For pairings, the evolution of cost for multipairing is stable but the price is 5x the actual cost.
Hence I suggest moving from 43000*k + 65000
to 8600*k + 13000
The discounts are too steep and need adjustment.
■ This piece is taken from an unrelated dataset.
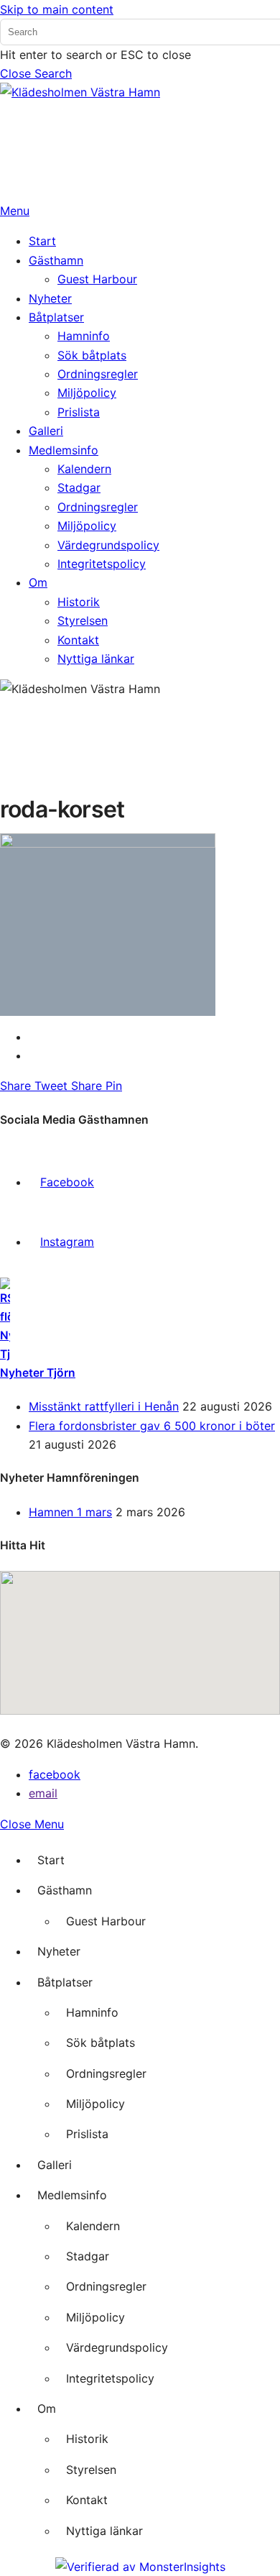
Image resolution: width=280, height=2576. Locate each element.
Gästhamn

Primitive | Current cost | Suggested cost | Ryzen 7840U 28W 3.3GHz turbo 5.1GHz - clang+ASM - current | Ryzen 7840U 28W 3.3GHz turbo 5.1GHz - clang+ASM - repriced | Intel i5-5257U 15W 2.3GHz turbo 2.8GHz - clang+noASM+intrinsics - current | Intel i5-5257U 15W 2.3GHz turbo 2.8GHz - clang+noASM+intrinsics - repriced |
---|---|---|---|---|---|---|
G1MSM 2 | 2 * 12000 * 888 / 1000 = 21312 | 2 * 3800 * 999 / 1000 = 7592 | 121.74 Mgas/s | 43.37 Mgas/s | 39.46 Mgas/s | 14.06 Mgas/s |
G1MSM 4 | 4 * 12000 * 641 / 1000 = 30768 | 4 * 3800 * 919 / 1000 = 13969 | 102.15 Mgas/s | 46.38 Mgas/s | 31.77 Mgas/s | 14.42 Mgas/s |
G1MSM 8 | 8 * 12000 * 453 / 1000 = 43488 | 8 * 3800 * 813 / 1000 = 24715 | 81.67 Mgas/s | 46.41 Mgas/s | 28.10 Mgas/s | 15.97 Mgas/s |
G1MSM 16 | 16 * 12000 * 334 / 1000 = 64128 | 16 * 3800 * 728 / 1000 = 44262 | 67.23 Mgas/s | 46.40 Mgas/s | 22.78 Mgas/s | 15.72 Mgas/s |
G1MSM 32 | 32 * 12000 * 268 / 1000 = 102912 | 32 * 3800 * 668 / 1000 = 81229 | 59.01 Mgas/s | 46.58 Mgas/s | 20.42 Mgas/s | 16.12 Mgas/s |
G1MSM 64 | 64 * 12000 * 221 / 1000 = 169728 | 64 * 3800 * 630 / 1000 = 153216 | 51.40 Mgas/s | 46.40 Mgas/s | 18.18 Mgas/s | 16.41 Mgas/s |
G1MSM 128 | 128 * 12000 * 174 / 1000 = 267264 | 128 * 3800 * 602 / 1000 = 292813 | 42.37 Mgas/s | 46.42 Mgas/s | 15.22 Mgas/s | 16.65 Mgas/s |
G2MSM 2 | 2 * 45000 * 888 / 1000 = 79920 | 2 * 6100 * 999 / 1000 = 12188 | 274.23 Mgas/s | 41.82 Mgas/s | 85.47 Mgas/s | 13.03 Mgas/s |
G2MSM 4 | 4 * 45000 * 641 / 1000 = 115380 | 4 * 6100 * 919 / 1000 = 22424 | 168.31 Mgas/s | 32.71 Mgas/s | 69.02 Mgas/s | 13.41 Mgas/s |
G2MSM 8 | 8 * 45000 * 453 / 1000 = 163080 | 8 * 6100 * 813 / 1000 = 39674 | 177.98 Mgas/s | 42.77 Mgas/s | 55.77 Mgas/s | 13.57 Mgas/s |
G2MSM 16 | 16 * 45000 * 334 / 1000 = 240480 | 16 * 6100 * 728 / 1000 = 71053 | 150.39 Mgas/s | 44.43 Mgas/s | 48.60 Mgas/s | 14.36 Mgas/s |
G2MSM 32 | 32 * 45000 * 268 / 1000 = 385920 | 32 * 6100 * 668 / 1000 = 130394 | 136.80 Mgas/s | 46.22 Mgas/s | 44.21 Mgas/s | 14.94 Mgas/s |
G2MSM 64 | 64 * 45000 * 221 / 1000 = 636480 | 64 * 6100 * 630 / 1000 = 245952 | 119.28 Mgas/s | 46.09 Mgas/s | 39.68 Mgas/s | 15.33 Mgas/s |
G2MSM 128 | 128 * 45000 * 174 / 1000 = 1002240 | 128 * 6100 * 602 / 1000 = 470042 | 101.59 Mgas/s | 47.64 Mgas/s | 33.94 Mgas/s | 15.92 Mgas/s |
EIP-4844 introduced a point evaluation precompile that is mostly a double pairing at 50000 gas: EIP-4844: Shard Blob Transactions
On my machine that is 1283.318 operations/s so 64.17Mgas/s
I can introduce benchmarks later but they seem mispriced by a factor over 10x for multiplication and about 10x for pairings.